A short series around the InfluxDB storage subsystem and its most important components

Apr 14, 2020 9 min read Computer Science, Programming

Writing on the blog about some of the technical stuff I usually enjoy and/or work with is something that’s always in my plans but I never find the right time do it. Due to all this quarantine related stuff, both my sleeping habits and the kid’s are being somehow affected and, well, here I am, staring at a blank page trying to start writing about databases. And, well, since I don’t longer work for an international company I thought it would be a good idea to somehow practice my poor English skills.

This time my plan is to write about InfluxDB, a columnar oriented time-series database written in Go, and provide a quick tour of some of the most important characteristics of their storage engine.

I have been dealing with InfluxDB for a while and I have gone way deeper than I would like to quite a few times but I am by no means an expert, so, please, if I say something that’s not completely accurate, forgive me, and please, correct me.

I’ve dealt with both the OpenSource and the Enterprise versions but everything here is going to be based on the former (to the best of my knowledge the storage engine is the same in both alternatives). The details included later in the post are based on the 1.8.x and 1.7.x branches (I know the 2.0 introduces quite a lot changes but I won’t talk about them here).

Before getting started

Influx has gone through different storage engines through its short lifetime: LevelDB, BoltDB (not sure if there’s anymore) and, and this is just an educated guess, any of them completely satisfied the requirements that the InfluxDB folks were looking for: large batch deletes, hot backups, high throughput or a good compression performance among many others. So, in order to solve the previous points (it’s not an exhaustive list), they decided to go on their own and write a new storage engine (it’s a brave bet).

Everything I am going to write about here is focused on this storage engine and I have no experience with the Influx versions where the underlying storage engine was LevelDB or BoltDB.

InfluxDB concepts

Before we go into the details of the storage engine let me introduce a few concepts I think all of us should know about.

Everything starts with a database concept, similar to a traditional RDBMS, which acts as the container of many of the capabilities that Influx provides: user management, retention policies, continuous queries, … Everything related to a database is represented under a folder in the filesystem.

A retention policy describes how long the data is kept around and how many copies of this data are stored in the cluster (for the OpenSource version the replication setting has no effect).

Measurements are the “data structure” used to model how the data is stored in Influx and the fields associated with it.

Fields represent the actual data value. These are required and, something really important, they are not indexed.

Tags represents metadata associated with the aforementioned fields. They are optional, but they are very useful because they are indexed and allow you to perform group by and/or filter operations (you can filter on fields as well, but since they are not indexed, this is not a performant operation).

[Entries on where items appear]
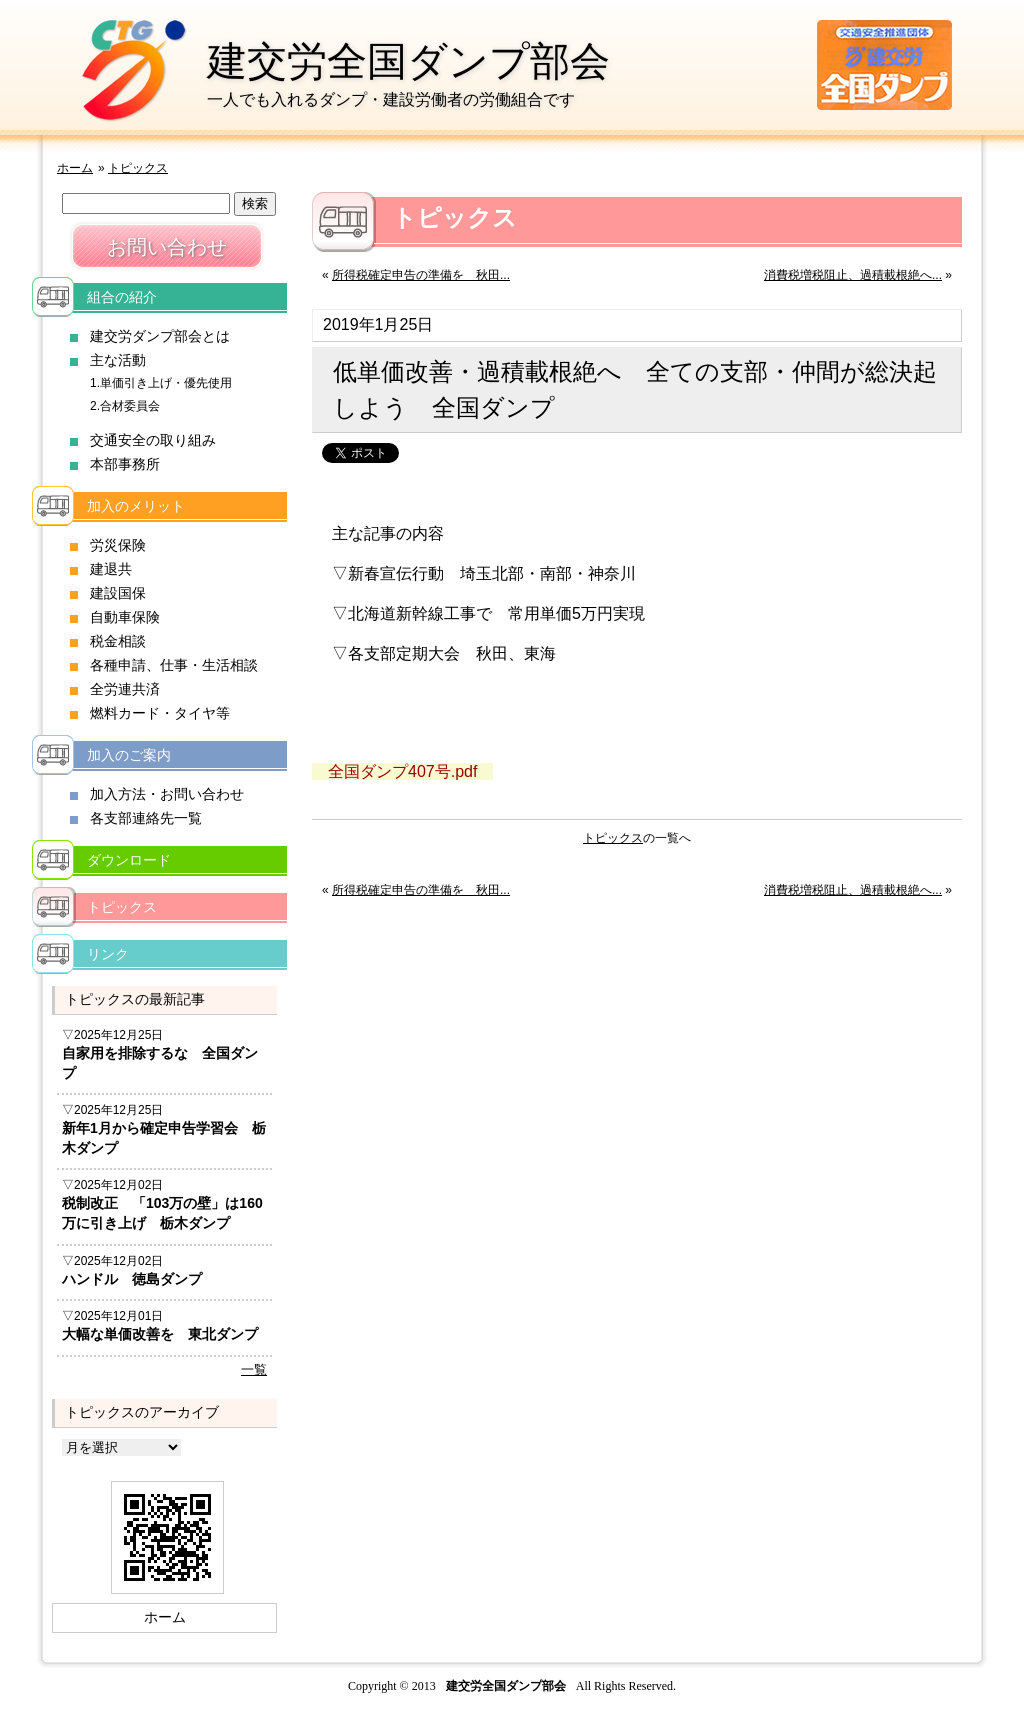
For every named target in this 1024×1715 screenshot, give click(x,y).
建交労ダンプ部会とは (160, 336)
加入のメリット (136, 506)
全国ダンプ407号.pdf (402, 771)
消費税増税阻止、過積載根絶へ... (853, 275)
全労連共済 (125, 689)
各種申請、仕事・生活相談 (174, 665)
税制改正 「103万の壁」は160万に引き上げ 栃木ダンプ (162, 1213)
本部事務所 (125, 464)
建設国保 (118, 593)
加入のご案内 (129, 755)
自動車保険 (125, 617)
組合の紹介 (122, 297)
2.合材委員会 (125, 406)
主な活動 (118, 360)
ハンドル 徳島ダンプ (132, 1279)
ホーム (75, 168)
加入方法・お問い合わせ (167, 794)
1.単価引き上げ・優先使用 (161, 383)
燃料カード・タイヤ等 (160, 713)
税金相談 (118, 641)
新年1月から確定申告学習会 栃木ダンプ (164, 1138)
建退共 (111, 569)
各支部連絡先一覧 (146, 818)
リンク (108, 954)
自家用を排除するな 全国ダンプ (160, 1063)
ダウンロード (129, 860)
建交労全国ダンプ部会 (408, 61)
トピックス (138, 168)
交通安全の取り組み (153, 440)
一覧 (254, 1369)
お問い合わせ (167, 247)
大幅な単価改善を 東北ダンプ (160, 1334)
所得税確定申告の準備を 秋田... (421, 275)
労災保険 (118, 545)
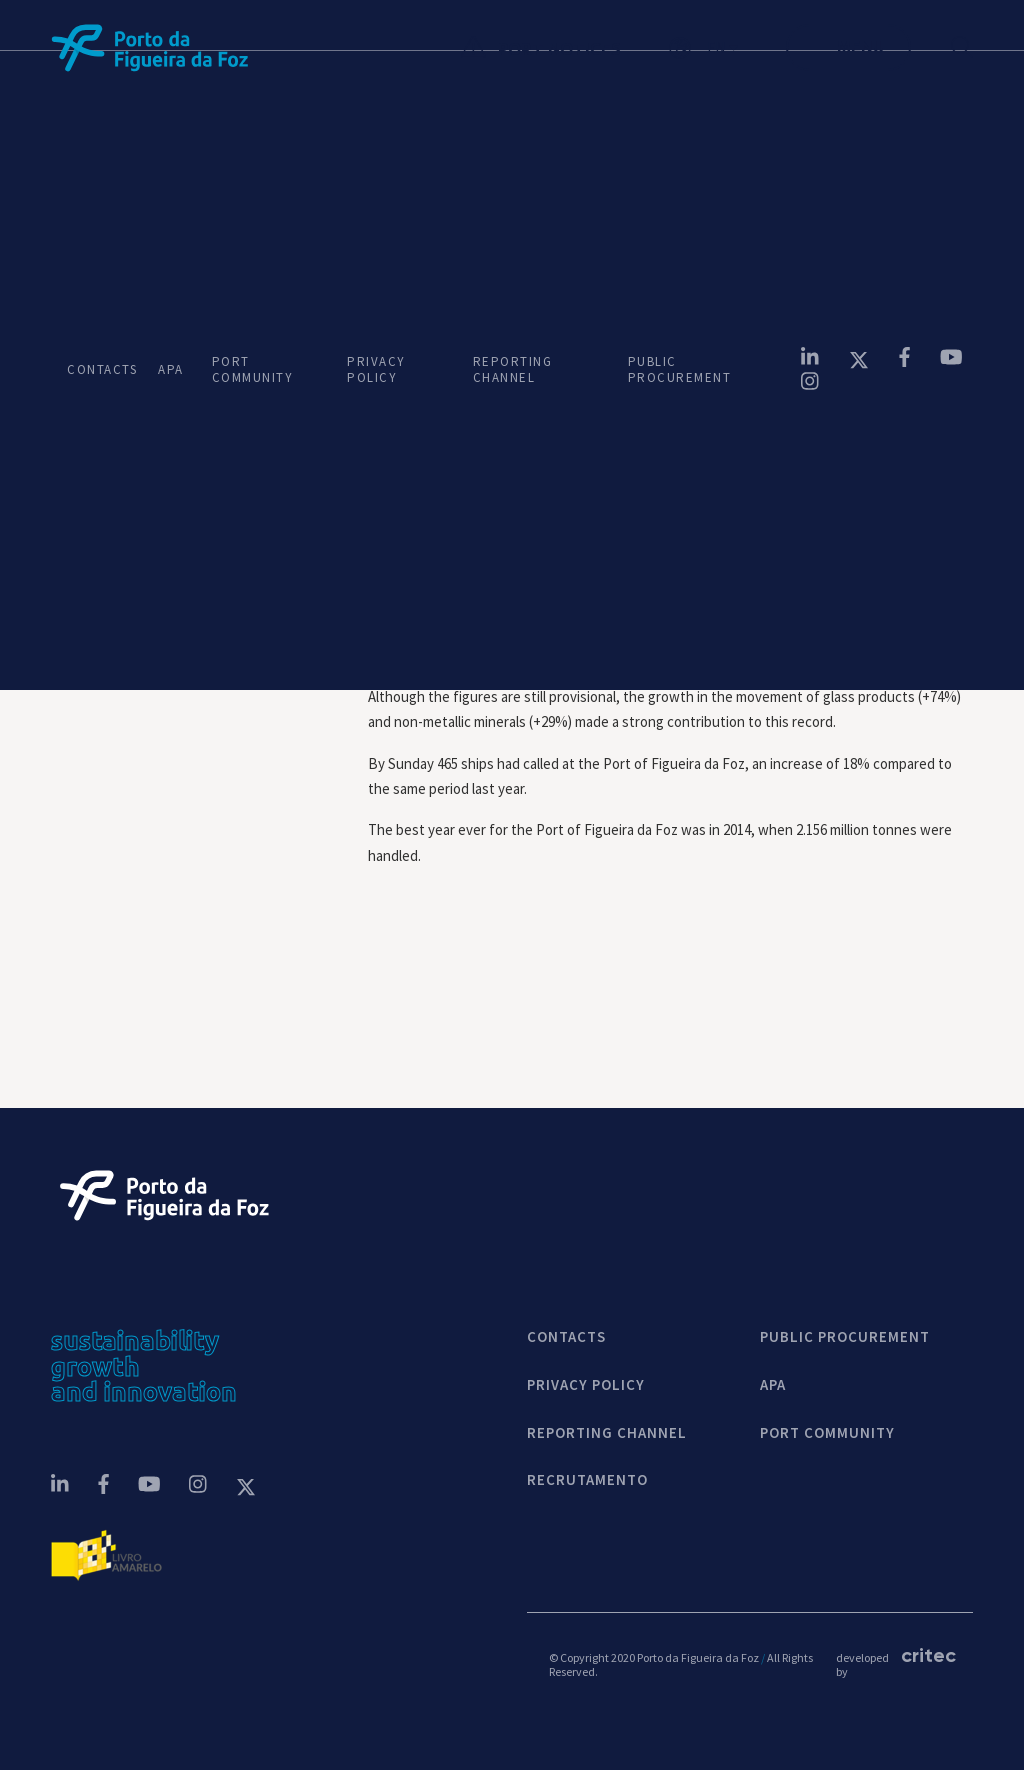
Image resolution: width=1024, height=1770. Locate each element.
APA (168, 369)
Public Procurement (845, 1337)
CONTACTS (96, 369)
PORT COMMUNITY (252, 369)
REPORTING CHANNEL (513, 369)
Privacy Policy (586, 1385)
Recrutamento (587, 1480)
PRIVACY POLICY (376, 369)
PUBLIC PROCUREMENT (680, 369)
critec (926, 1655)
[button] (727, 48)
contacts (566, 1337)
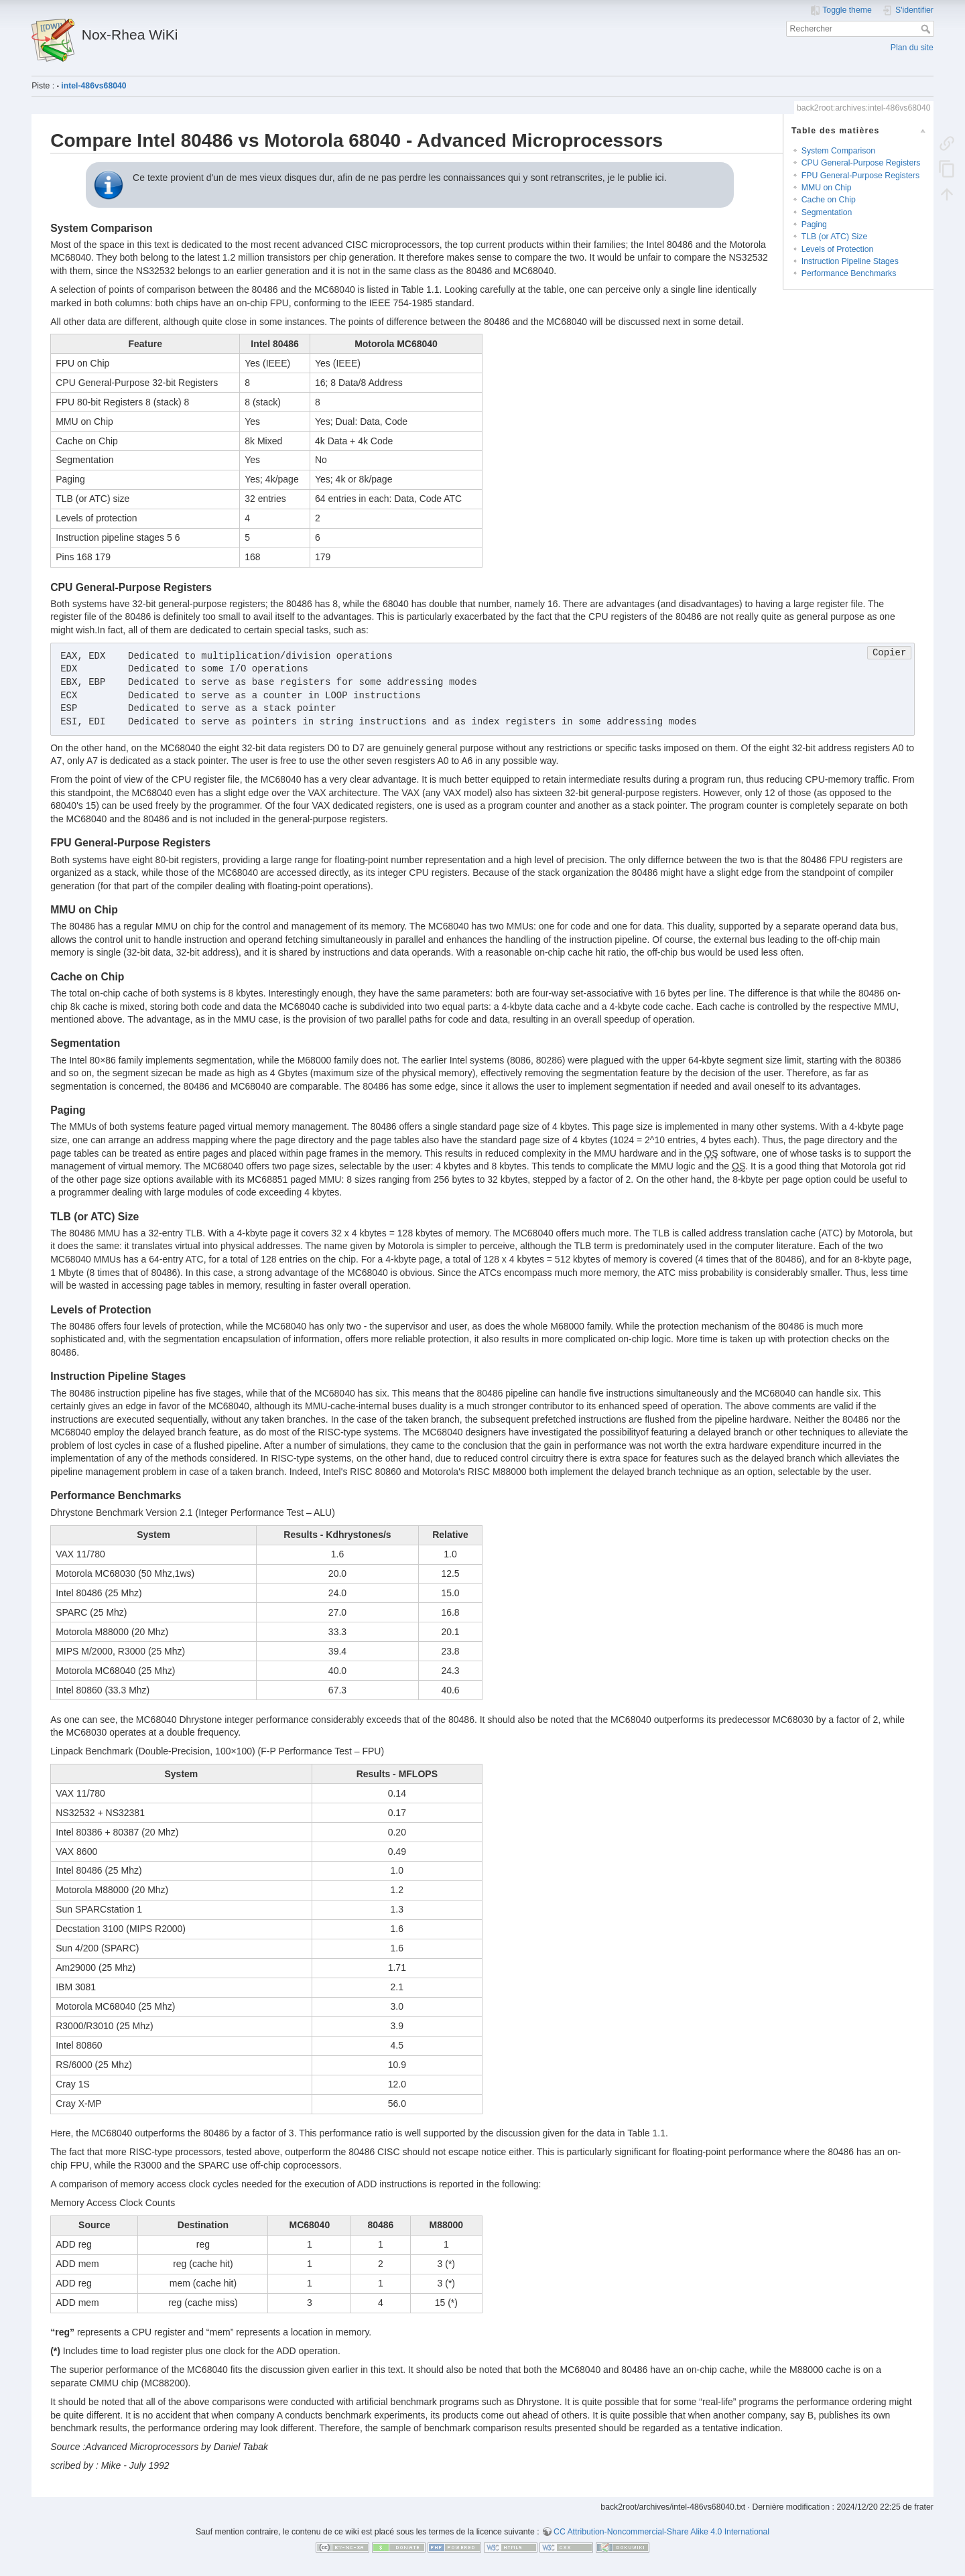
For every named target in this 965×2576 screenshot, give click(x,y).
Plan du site (912, 47)
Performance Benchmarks (849, 273)
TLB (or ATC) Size (834, 236)
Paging (814, 224)
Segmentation (826, 212)
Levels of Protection (837, 249)
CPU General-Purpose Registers (861, 163)
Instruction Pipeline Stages (850, 261)
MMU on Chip (826, 187)
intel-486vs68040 (93, 85)
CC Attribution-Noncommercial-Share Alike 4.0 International (661, 2531)
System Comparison (838, 150)
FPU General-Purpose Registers (860, 175)
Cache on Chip (828, 199)
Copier (889, 652)
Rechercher (927, 29)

◆ Work instructions
• A. Decide whether each statement agrees with the InfluxDB post, answering yes or no and quoting the words from it that settle the matter: (i) InfluxDB is written in Go; (ii) fields in InfluxDB are indexed; (iii) in the OpenSource version, the replication setting of a retention policy has an effect.
• B. Please carry on the InfluxDB post from its final sentence, writing the part that would come next.

◆ Results of the tasks
• A.
(i) Yes: "a columnar oriented time-series database written in Go"
(ii) No: "they are not indexed"
(iii) No: "for the OpenSource version the replication setting has no effect"

• B.
Series are a logical grouping of data defined by a measurement, a set of tags and a field. To me, this is one of the most important concepts that need to be clear while working with InfluxDB, because many of the different concepts revolve around it.

Shards contains the actual encoded and compressed data. They are represented by a TSM file on disk (more on this later). Every shard contains a specific set of series so all the points falling on a given series will be stored in the same shard.

In order to get your data points inserted into the database, Influx defines a text-based protocol named line protocol.

An example of how a single data point looks like in the line protocol and how it maps to the concepts described before is shown in the picture below:

Influx Line Protocol

InfluxDB storage engine

At the beginning of the post, I described some of the features that, per my understanding, the Influx folks were looking for when building their storage engine and how all these requirements led them to their current storage solution.

Their storage solution is similar to an LSM Tree and, from a high-level perspective, it is composed by:

A write-ahead log
A collection of TSM (read-only) files where the actual time series data is stored (similar to the SSTables)
TSI files that serve as the inverted index used to quickly access the information. Prior to this version of the index, the data was held into an in-memory data structure, making it difficult to support high-cardinality scenarios (millions of series).

Before we move forward, a short note about how I plan to organize the contents. The original idea was to put everything I wanted to write down into a single post but it would be probably a little bit dense so I have decided to split it into 3 different parts:

The current one with the introduction to Influx, the overview of the storage engine and a quick tour around the WAL component and its cache counterpart.
The second one will cover the details about the TSM.
The third one will cover details about the TSI.

For this post, let’s try to go a little bit deeper into the write ahead log (WAL) and its cache counterpart.

Write ahead log (WAL)

The WAL is a write-optimized data structure that allows the writes to be durable and its main goal is to allow the writes to be appended as fast as possible so it is not easily queryable.

When a new write comes into the system the new points are:

Stored at an in-memory cache (more about this in the next section).
Serialized, compressed using Snappy and written to the WAL.

If we take a look at the source code we can see where this actually happens:

// WritePoints writes metadata and point data into the engine.
// It returns an error if new points are added to an existing key.
func (e *Engine) WritePoints(points []models.Point) error {
    ….
    // first try to write to the cache
    if err := e.Cache.WriteMulti(values); err != nil {
        return err
    }
 
    if e.WALEnabled {
        if _, err := e.WAL.WriteMulti(values); err != nil {
            return err
        }
    }
    return seriesErr
}

Note that we could disable the WAL and, in this case, writes will only exist in the cache and could be lost if a cache snapshot has not happened.

The format used to describe every one of the entries appended to the WAL follows a type-length-value encoding scheme with a single byte representing the type of the entry being stored (write, delete or a range delete), a 4 byte uint32 representing the length of the compressed block, followed by the actual compressed data block.

Wal entry encoding

Looking again at the source code here we can see how the actual writing is performed:

// Write writes entryType and the buffer containing compressed entry data.
func (w *WALSegmentWriter) Write(entryType WalEntryType, compressed []byte) error {
    var buf [5]byte
    buf[0] = byte(entryType)
    binary.BigEndian.PutUint32(buf[1:5], uint32(len(compressed)))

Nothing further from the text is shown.